The alternative to pursuit is, in the case of traffic matters, obviously, for police to take the a note of the offending vehicle’s number plate down, and follow up by knocking on the door later – especially in these days of in-car Highway Patrol video. This, you’d think, would make real sense for minor traffic offences. But officers I spoke to said the legislation for such follow ups is “notoriously weak”. Many offenders escape punishment by claiming afterwards they don’t know which of their 20 mates ‘borrowed’ the car while they were asleep upstairs, conveniently, at the time of the alleged offence, and the keys were lying around downstairs. There is basically zero penalty for flatly refusing to divulge the driver’s details, and justice isn’t served.

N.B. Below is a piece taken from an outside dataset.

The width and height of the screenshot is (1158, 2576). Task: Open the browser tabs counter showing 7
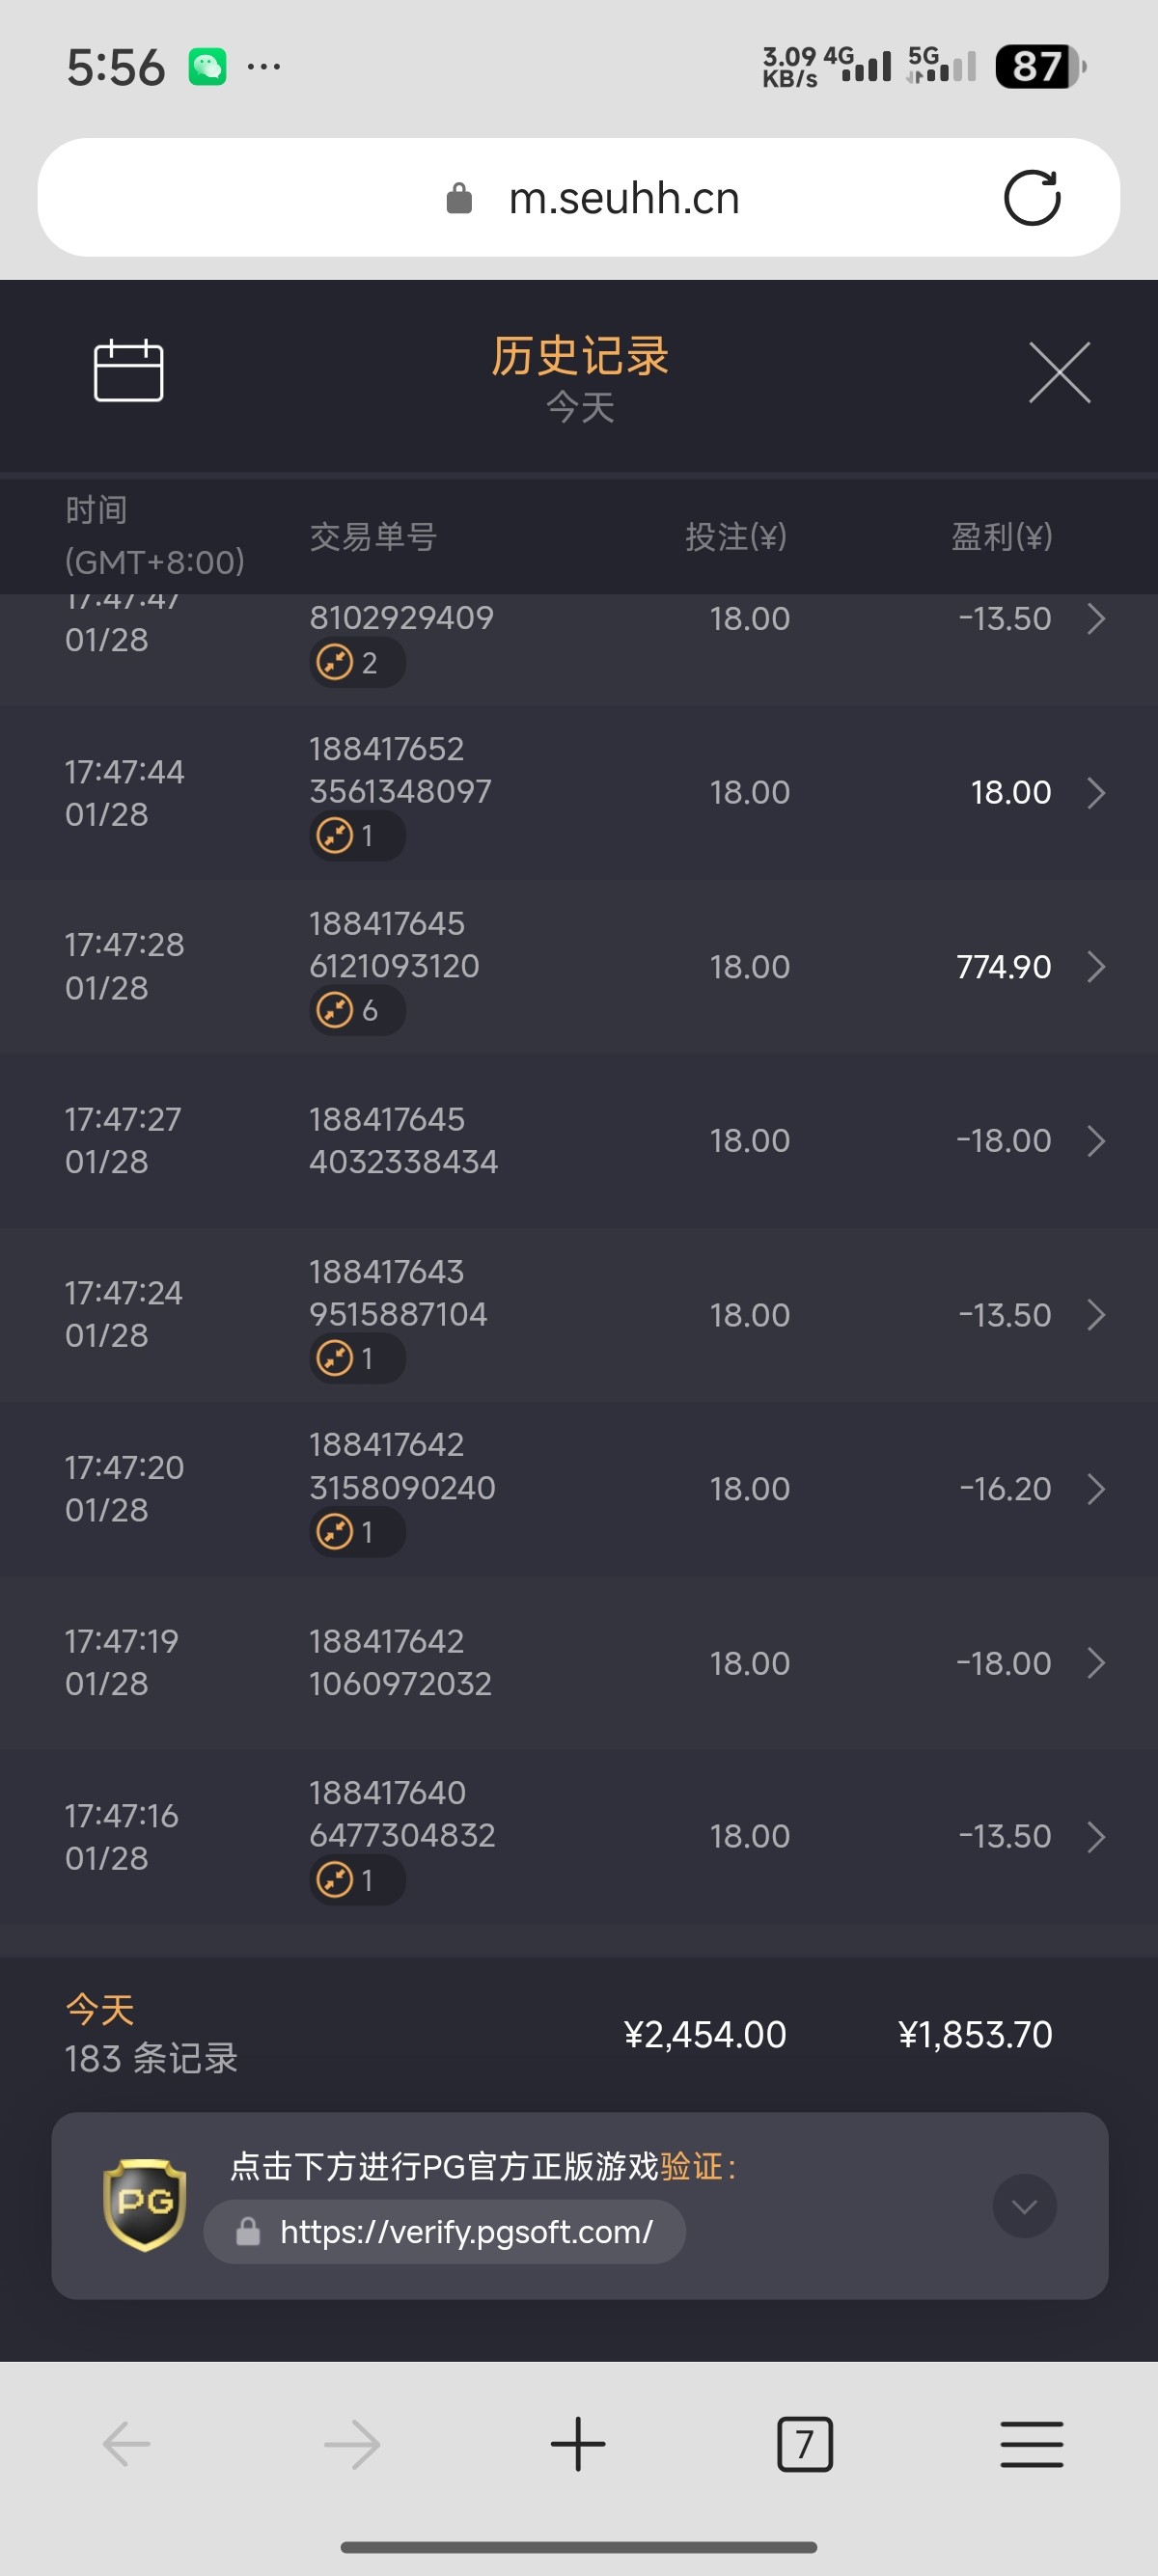pyautogui.click(x=804, y=2445)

Recidivist offenders and hardened criminals, many with outstanding warrants, use the Safe Driving Policy to their advantage. Pursuits are automatically terminated, it says, when the risk exceeds the need to apprehend the offender immediately. Officers I have interviewed say crooks in the know get the headlights off at night and drive on the wrong side at more than double the speed limit, or drive through red lights at dangerous speeds, forcing police to terminate the pursuit. They also head for known police radio blackspots.

The Safe Driving Policy is very thin on pursuit-terminating specifics Instead, it says: “No criticism will be levelled at any officer who decides to terminate a pursuit.” Some officers apparently think this means: give up any time, but get it wrong and we’ll nail you to the wall if it helps avert a PR fiasco.

What do you think? Do the police need more power to conduct more heavy-handed US-style pursuits, or do we need to stop pursuits, except following known criminal offences?